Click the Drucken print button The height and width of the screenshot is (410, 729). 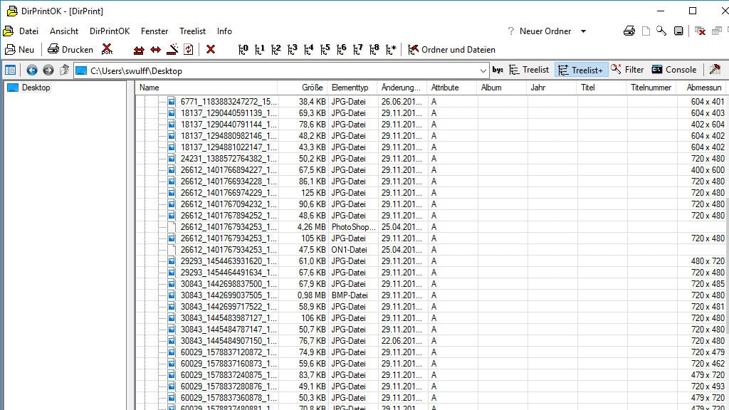(70, 50)
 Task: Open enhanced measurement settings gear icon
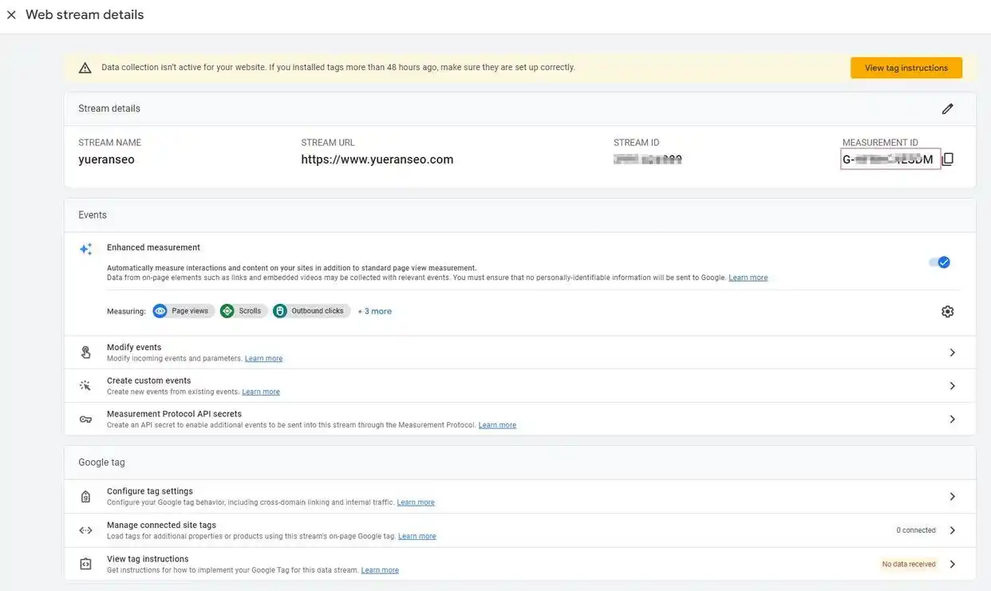[947, 312]
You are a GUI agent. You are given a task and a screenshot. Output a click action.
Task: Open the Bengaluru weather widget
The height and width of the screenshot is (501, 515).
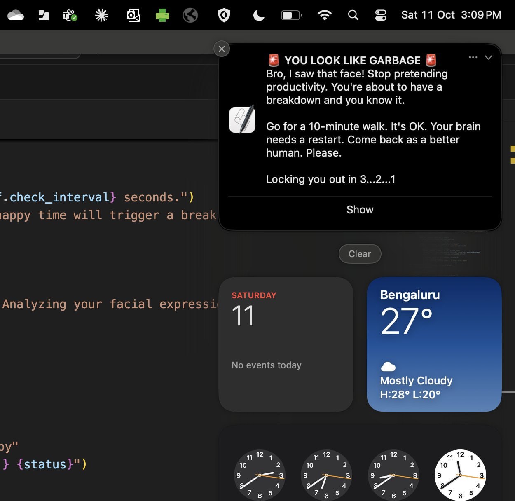(x=434, y=344)
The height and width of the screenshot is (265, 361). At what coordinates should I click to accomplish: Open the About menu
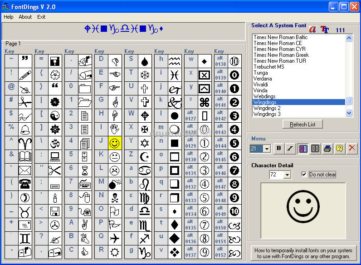pos(25,17)
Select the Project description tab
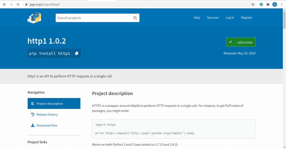The width and height of the screenshot is (286, 149). pos(54,104)
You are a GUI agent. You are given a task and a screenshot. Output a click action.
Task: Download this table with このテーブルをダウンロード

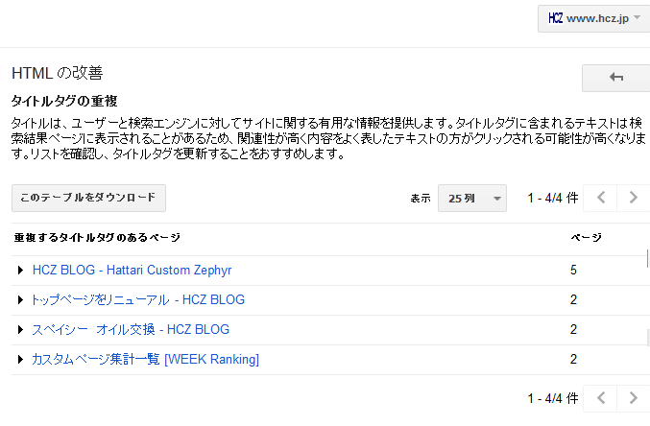pos(88,198)
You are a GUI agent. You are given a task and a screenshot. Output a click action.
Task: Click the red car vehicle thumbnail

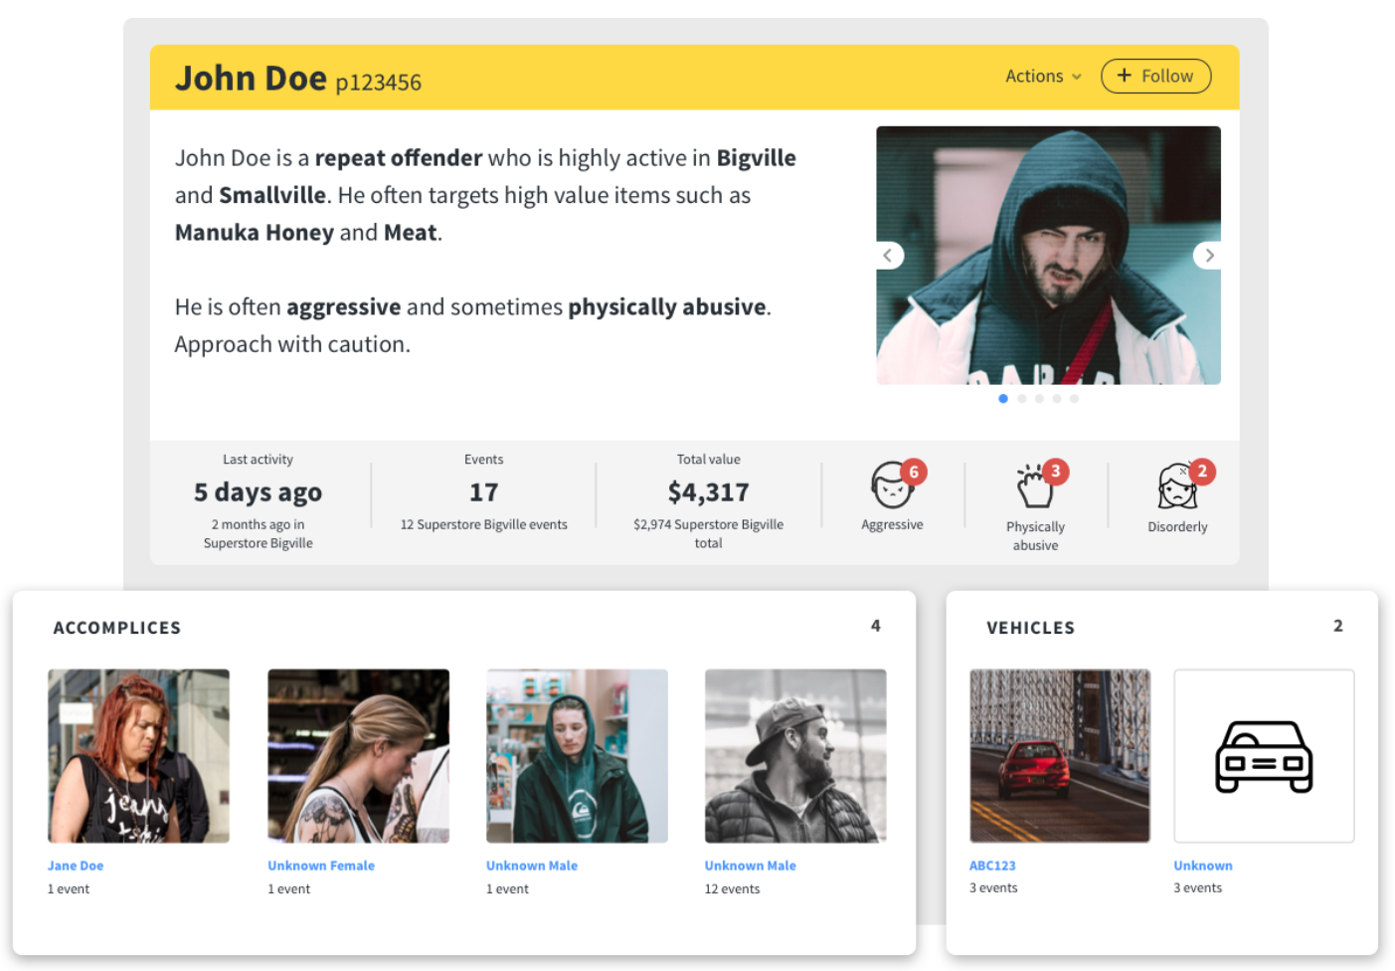point(1060,756)
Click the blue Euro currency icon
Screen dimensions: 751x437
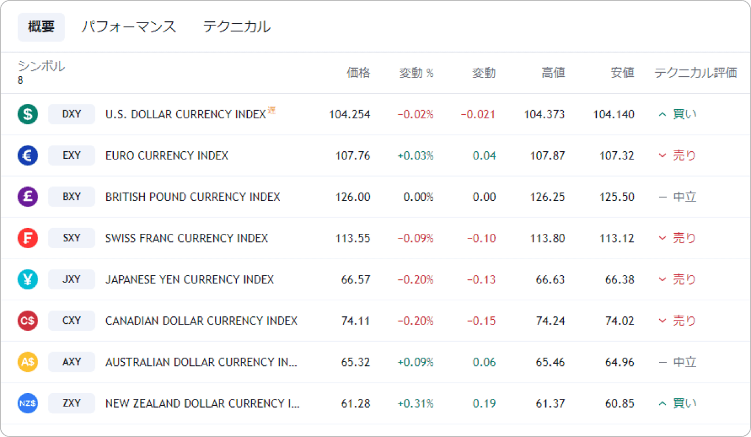point(28,155)
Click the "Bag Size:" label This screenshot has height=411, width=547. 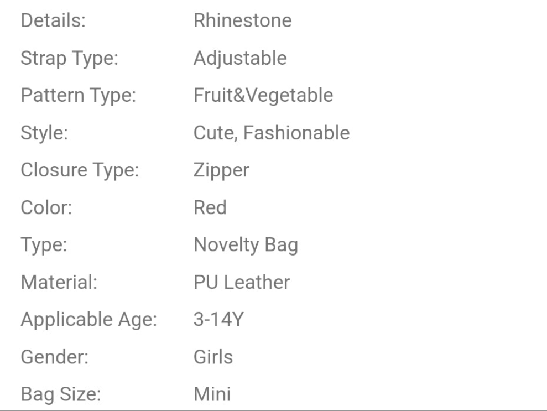tap(61, 395)
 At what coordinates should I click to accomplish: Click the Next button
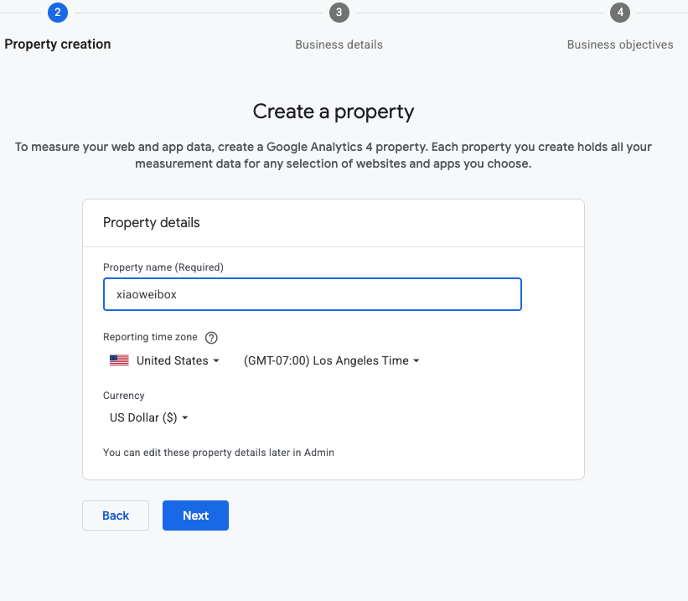point(195,516)
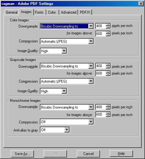Open the Fonts tab
145x159 pixels.
tap(39, 12)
• • • •
Your copy should start at the line with "At what coordinates should I click to accomplish: Click", stop at the last line of the listing above, match exactly, and contain no pictures.

 At what coordinates should I click to accomplish: Click the Next button
point(195,516)
Open the Fonts tab
145x159 pixels.
tap(39, 12)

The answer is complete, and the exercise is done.